A key contribution was examining bilingual language background in detail. English proficiency related to better accuracy in English tasks but sometimes to slower responses, suggesting deeper processing. English proficiency also sometimes benefited Spanish task performance, suggesting that dominant-language resources can scaffold performance in a less-dominant language context. Spanish proficiency consistently improved accuracy and reduced RTs in Spanish trials, especially in tasks needing semantic access or distractor inhibition, though it was also linked to slower RTs in some English conditions. L2 AoA effects varied by task and language. While earlier acquisition generally supported English efficiency, later L2 acquisition was associated with higher cognitive costs in Spanish. These findings emphasize the importance of individual bilingual experience in cognitive outcomes.
Limitations include that the bilingual sample consisted primarily of heritage speakers who are English-dominant, differing from L2 learners in other studies; thus, results may not generalize across bilingual types. Future research should replicate these results with more varied bilingual groups. Also, the face–word Stroop used a larger, more varied emotional word set than typical, possibly increasing proficiency effects. Future work could compare this with standardized word sets. Lastly, valence effects appeared in several tasks, but only the letter N-back showed group differences: monolinguals showed valence-based accuracy differences; bilinguals did not. This may reflect the English dominance of our bilingual sample; less-dominant bilinguals might show different patterns.
Overall, emotional and cognitive processing depend on task type, language of testing and individual language background. Some findings align with prior research, especially regarding language differences in bilinguals, while others differ when considering proficiency and AoA. Rather than a uniform bilingual advantage or disadvantage, this study highlights the need to consider language experience and task demands.
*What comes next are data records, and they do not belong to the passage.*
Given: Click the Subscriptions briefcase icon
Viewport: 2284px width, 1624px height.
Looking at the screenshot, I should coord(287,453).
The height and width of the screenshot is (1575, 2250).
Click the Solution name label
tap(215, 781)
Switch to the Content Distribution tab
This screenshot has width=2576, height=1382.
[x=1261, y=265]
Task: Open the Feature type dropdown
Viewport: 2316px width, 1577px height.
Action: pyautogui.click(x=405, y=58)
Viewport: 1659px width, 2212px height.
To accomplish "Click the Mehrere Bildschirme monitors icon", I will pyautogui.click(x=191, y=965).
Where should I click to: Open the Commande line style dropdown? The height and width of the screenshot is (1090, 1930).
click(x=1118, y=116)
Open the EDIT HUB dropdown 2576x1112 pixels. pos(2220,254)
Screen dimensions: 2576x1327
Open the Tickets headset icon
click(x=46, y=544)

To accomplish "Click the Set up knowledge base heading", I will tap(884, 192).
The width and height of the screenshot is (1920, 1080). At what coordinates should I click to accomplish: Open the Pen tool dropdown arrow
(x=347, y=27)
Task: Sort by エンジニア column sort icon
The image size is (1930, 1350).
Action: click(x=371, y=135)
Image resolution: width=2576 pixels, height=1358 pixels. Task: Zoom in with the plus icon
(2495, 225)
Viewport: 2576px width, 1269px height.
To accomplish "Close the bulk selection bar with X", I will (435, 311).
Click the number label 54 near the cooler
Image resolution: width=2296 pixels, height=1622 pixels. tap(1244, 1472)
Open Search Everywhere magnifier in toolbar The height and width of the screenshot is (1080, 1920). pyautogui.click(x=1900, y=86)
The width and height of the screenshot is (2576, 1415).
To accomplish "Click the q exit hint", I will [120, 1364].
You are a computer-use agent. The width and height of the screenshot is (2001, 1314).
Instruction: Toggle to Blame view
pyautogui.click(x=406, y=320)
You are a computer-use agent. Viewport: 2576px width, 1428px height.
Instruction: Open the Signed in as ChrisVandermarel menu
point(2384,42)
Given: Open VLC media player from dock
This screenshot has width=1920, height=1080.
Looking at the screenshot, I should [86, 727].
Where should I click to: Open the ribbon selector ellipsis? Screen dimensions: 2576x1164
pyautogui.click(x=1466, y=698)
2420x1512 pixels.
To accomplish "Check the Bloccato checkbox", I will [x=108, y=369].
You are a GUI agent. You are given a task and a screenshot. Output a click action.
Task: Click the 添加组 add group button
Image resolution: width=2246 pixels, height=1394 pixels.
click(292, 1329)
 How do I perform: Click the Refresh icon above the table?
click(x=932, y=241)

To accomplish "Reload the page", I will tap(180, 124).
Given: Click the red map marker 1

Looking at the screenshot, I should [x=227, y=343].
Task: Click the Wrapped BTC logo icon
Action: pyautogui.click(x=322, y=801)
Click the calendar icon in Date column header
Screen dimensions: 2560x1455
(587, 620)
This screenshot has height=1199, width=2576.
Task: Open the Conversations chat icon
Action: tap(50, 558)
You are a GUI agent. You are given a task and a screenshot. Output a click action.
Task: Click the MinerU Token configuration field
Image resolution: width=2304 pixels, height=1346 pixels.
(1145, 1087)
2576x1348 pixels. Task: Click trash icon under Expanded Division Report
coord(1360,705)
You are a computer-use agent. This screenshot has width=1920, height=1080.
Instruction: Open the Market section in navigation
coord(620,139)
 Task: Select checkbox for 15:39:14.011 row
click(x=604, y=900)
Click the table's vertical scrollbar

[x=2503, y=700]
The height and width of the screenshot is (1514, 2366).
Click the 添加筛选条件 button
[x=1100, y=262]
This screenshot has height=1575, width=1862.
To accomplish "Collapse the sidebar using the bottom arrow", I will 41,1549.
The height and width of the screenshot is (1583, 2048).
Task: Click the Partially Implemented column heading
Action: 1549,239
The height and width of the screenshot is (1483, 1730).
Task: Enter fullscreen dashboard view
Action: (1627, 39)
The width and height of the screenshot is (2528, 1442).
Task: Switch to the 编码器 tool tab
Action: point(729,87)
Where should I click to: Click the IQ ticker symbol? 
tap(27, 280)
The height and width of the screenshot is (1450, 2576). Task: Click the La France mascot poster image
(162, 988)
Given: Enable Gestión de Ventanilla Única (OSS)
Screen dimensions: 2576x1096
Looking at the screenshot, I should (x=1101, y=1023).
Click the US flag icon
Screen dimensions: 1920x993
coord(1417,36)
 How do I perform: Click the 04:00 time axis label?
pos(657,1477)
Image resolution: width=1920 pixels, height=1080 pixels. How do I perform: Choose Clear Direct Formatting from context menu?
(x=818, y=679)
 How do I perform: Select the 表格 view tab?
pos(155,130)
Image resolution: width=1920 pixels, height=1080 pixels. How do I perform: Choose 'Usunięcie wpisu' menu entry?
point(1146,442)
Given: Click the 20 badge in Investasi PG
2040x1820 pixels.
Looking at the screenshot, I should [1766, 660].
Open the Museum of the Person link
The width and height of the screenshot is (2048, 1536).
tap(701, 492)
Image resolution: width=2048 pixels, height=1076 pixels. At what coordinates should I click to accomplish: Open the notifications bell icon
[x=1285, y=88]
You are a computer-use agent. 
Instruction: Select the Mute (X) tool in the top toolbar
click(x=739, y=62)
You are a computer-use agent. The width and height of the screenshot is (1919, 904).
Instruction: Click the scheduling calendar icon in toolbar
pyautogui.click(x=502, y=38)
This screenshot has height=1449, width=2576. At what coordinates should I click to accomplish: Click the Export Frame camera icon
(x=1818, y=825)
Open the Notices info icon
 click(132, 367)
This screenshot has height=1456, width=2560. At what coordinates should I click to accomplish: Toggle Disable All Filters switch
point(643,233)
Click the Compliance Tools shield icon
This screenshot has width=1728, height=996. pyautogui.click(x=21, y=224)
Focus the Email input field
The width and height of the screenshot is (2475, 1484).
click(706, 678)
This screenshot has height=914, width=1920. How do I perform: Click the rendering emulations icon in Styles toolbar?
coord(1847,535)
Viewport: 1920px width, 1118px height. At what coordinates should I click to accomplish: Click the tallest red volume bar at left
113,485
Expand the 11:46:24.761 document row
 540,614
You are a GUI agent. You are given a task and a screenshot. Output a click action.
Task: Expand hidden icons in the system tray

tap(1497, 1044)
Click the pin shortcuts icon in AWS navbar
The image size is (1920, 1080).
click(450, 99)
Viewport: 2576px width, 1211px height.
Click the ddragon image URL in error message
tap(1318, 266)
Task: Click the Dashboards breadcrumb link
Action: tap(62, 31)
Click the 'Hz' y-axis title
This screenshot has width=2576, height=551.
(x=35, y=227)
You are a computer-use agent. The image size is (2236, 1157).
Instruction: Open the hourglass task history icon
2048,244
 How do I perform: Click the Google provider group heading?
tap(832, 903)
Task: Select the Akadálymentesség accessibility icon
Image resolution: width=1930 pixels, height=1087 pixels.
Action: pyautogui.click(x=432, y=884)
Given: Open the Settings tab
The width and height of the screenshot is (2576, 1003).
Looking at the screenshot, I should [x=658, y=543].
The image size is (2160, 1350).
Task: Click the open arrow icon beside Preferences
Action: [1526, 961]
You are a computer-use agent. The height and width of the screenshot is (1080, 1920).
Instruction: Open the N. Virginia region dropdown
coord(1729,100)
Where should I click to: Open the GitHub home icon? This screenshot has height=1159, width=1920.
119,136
Future work should investigate how bilingualism interacts with cognition and emotion in more diverse populations and varied task and language contexts.
Supplementary material
The supplementary material for this article can be found at http://doi.org/10.1017/S1366728926101461.
Data availability statement
Tasks, data and analyses can be found at https://osf.io/ypd9z/.
Competing interests
The authors declare no conflict of interest.